To say that Ariana Grande had a tumultuous 2018 would be an immense understatement. Over the last couple of years, adversity and turmoil have seemed to follow the massively popular 25-year-old vocalist seemingly in every direction.

After a traumatizing terrorist bombing at one of her shows, the tragic death of her ex and fellow musician, Mac Miller, and a short lived engagement and unfortunate break up with Pete Davidson, Ariana has had a lot to process.

The release of “Sweetener” in 2018 seemed to address the Manchester bombing, which occurred several months prior, through catharsis and uplifting sounds.

It was a collection of songs that showcased Grande re-establishing herself as not only a force to be reckoned with in the pop spectrum, but also nothing less than pop music’s most lovable personality, standing out amongst her contemporaries. Obviously, the follow up to such a breakthrough moment for the artist was bound to have high expectations.

Grande’s newest album, “thank u, next” far exceeded my expectations and I’m quite confident in saying that this is Grande’s best work so far.

The song “thank u, next” is the resounding sound of an artist finally finding herself, an artist who has finally hit their stride.
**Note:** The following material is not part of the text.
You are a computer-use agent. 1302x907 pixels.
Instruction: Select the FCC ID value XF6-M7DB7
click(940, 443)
Being the more damaged companion piece to “Sweetener,” “thank u, next” is the sound of the past year and a half of tragedies and traumas that Grande has survived, refusing to bottle themselves up any longer. Grande’s stunningly beautiful four-octave soprano voice sounds both liberated and crushed simultaneously across the album.
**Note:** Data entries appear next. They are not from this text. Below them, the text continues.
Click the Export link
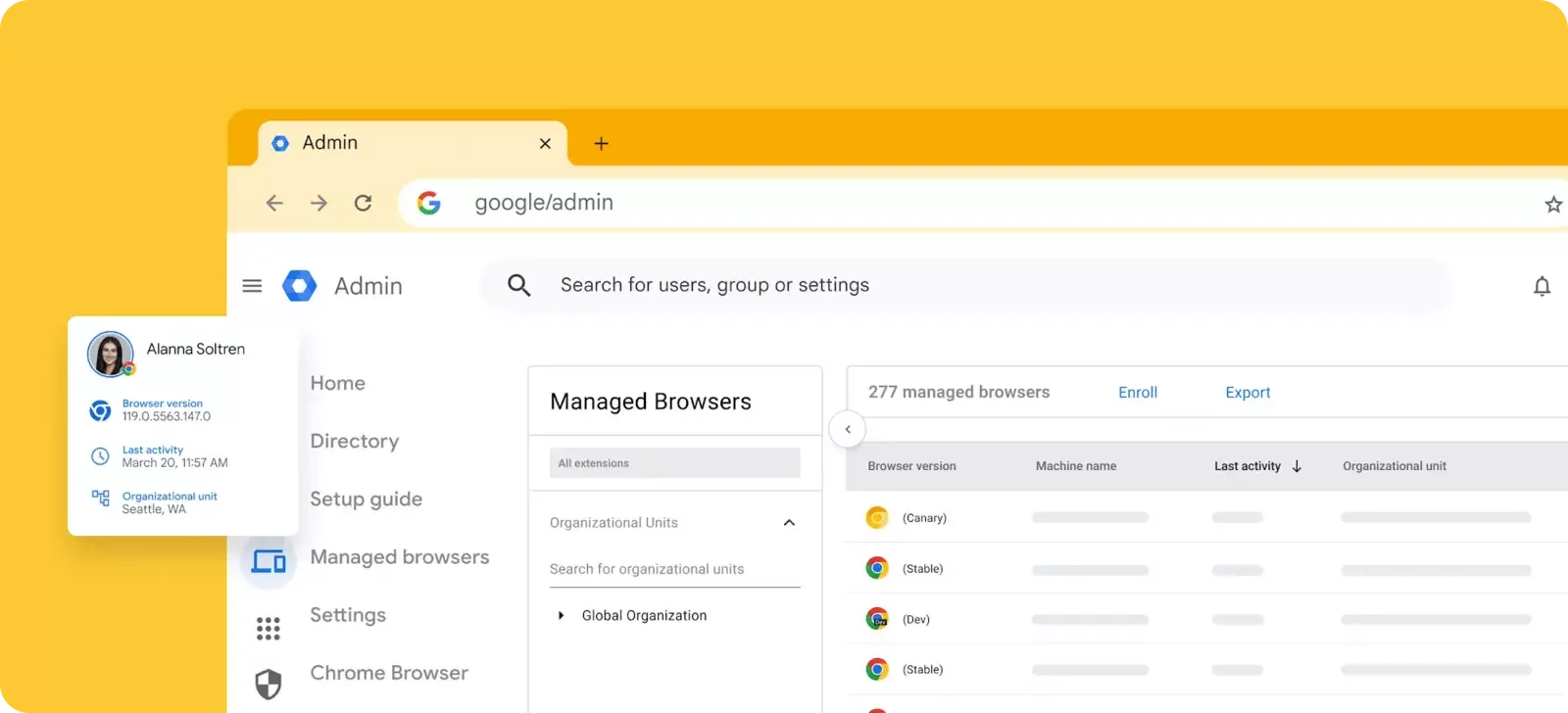(x=1247, y=393)
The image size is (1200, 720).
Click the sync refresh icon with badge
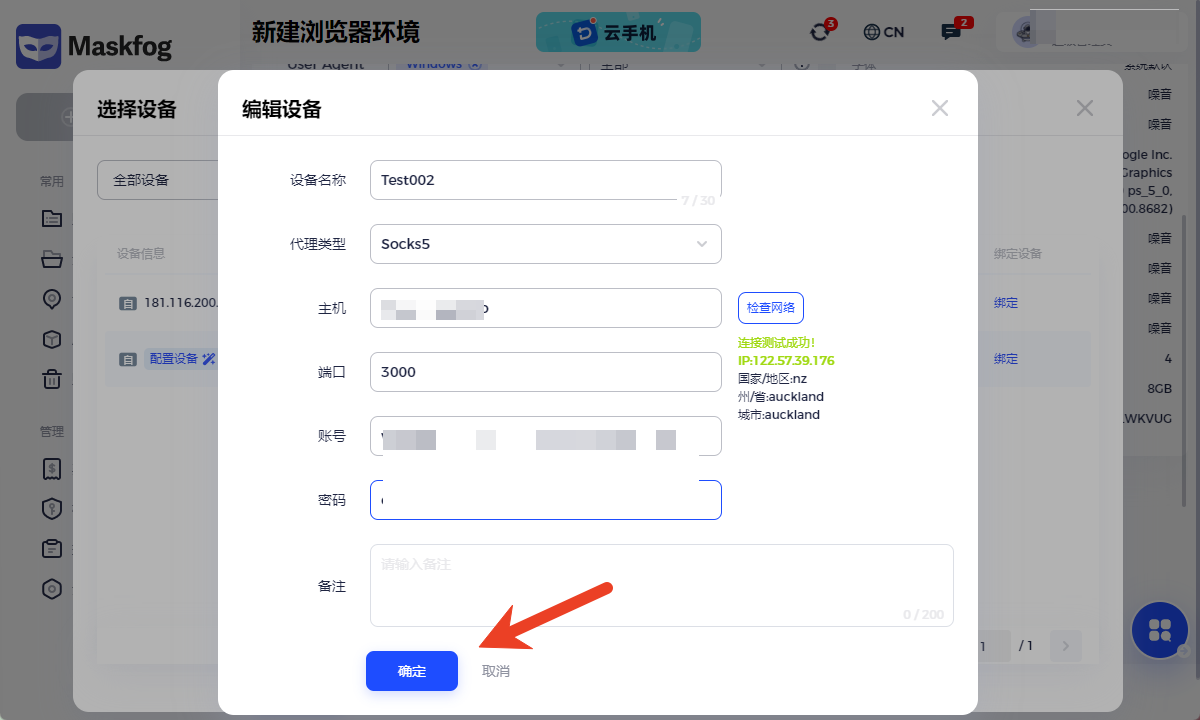[x=820, y=32]
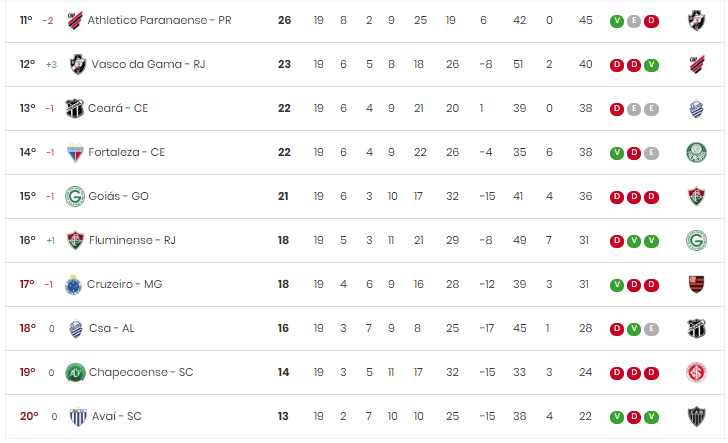
Task: Click Palmeiras next-opponent crest in Fortaleza row
Action: tap(696, 152)
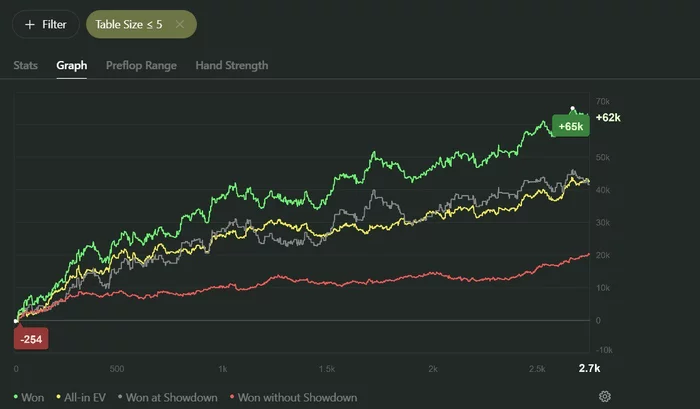Click the 500 hands x-axis label
The height and width of the screenshot is (409, 700).
point(117,368)
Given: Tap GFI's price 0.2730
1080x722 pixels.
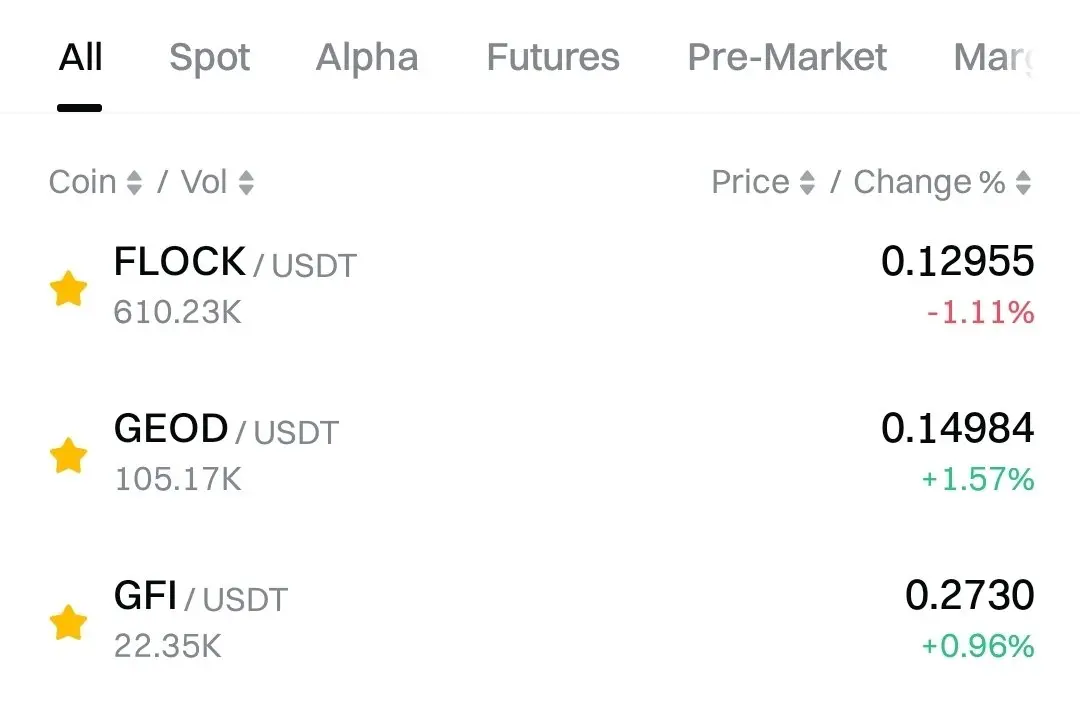Looking at the screenshot, I should pos(969,596).

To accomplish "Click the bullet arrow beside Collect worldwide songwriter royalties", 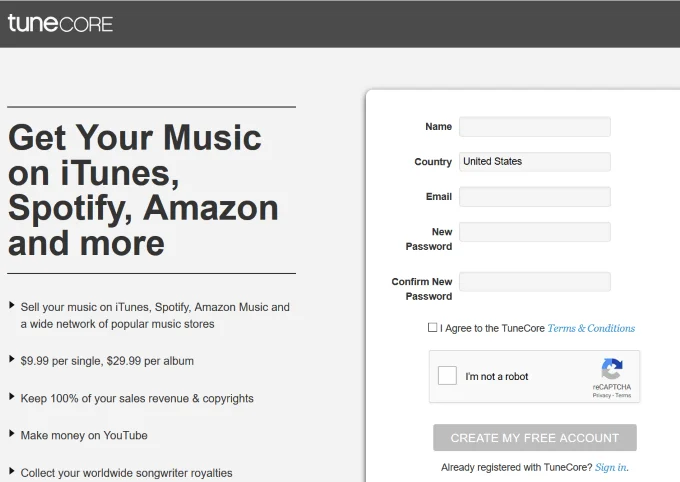I will pos(12,471).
Some of the songs on this album are objectively more melancholy and remorseful than others, but all of the songs on “thank u, next” have an undeniable underlying sense of hurt and damage to them. These feelings that Grande has had to hide from herself and from her public image have nowhere left to run.

This allows Grande to be more authentic, honest, raw and reflective than she ever has been before. Furthermore, this impressive authenticity lends itself to what I believe is the album’s central theme: growth.

Grande’s song “thank u, next” showcases her battling and blaming herself for just about everything, while also throwing herself into forms of escapism as some means of feeling okay.

But amidst this inner-turmoil and reflection, Grande rises from the ashes of her pain and her past with more perspective, more maturity and more nuance than many of her contemporaries.

In the end, after listening to this beautiful mess of an album, I’m convinced that Grande is currently one of the best vocalists in pop music.

There’s no one else putting out masterpieces like “fake smile” in pop music at the moment.

And it is songs like “fake smile”, “thank u, next” and “needy,” which portray a woman who has rightfully become an icon for female empowerment and perseverance, for emotional complexity and for reminding herself just as much as her millions of listeners that self-improvement and healing are both very long and arduous processes, but that they are also processes that are worth the pain.